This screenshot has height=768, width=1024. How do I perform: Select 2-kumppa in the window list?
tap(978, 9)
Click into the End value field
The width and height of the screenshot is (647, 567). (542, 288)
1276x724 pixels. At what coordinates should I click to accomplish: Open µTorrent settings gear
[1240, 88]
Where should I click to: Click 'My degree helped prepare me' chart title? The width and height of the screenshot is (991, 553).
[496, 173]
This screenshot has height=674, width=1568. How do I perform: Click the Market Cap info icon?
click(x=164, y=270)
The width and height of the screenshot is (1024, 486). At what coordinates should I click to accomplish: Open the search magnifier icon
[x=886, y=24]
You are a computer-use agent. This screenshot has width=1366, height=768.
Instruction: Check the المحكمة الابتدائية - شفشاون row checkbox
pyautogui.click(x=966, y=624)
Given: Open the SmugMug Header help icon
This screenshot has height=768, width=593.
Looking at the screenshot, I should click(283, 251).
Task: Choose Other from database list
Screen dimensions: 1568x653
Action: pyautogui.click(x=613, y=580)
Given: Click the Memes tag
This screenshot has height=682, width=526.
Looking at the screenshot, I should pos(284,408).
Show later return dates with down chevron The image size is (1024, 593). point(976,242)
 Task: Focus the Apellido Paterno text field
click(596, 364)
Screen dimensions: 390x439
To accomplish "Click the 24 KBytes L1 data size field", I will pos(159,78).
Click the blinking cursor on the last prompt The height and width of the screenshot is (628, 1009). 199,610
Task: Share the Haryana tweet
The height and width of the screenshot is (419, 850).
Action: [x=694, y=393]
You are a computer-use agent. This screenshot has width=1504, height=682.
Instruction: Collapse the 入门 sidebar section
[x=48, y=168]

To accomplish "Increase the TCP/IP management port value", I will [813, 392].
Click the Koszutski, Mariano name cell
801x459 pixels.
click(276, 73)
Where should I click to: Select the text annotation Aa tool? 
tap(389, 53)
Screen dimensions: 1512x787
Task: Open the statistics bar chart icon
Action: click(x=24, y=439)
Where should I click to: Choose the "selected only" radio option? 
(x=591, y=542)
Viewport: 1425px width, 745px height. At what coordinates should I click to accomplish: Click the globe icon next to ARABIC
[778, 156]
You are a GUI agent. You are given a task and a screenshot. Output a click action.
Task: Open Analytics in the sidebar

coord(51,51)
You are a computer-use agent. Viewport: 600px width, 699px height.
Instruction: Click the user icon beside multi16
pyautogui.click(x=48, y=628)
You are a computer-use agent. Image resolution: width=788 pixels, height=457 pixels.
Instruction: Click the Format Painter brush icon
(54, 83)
══════════════════════════════
- **Work instruction**: The lines to return are those in the records above that hold the word "size".

- **Result**:
Show later return dates with down chevron The image size is (1024, 593). point(976,242)
To accomplish "Click the 24 KBytes L1 data size field", I will pos(159,78).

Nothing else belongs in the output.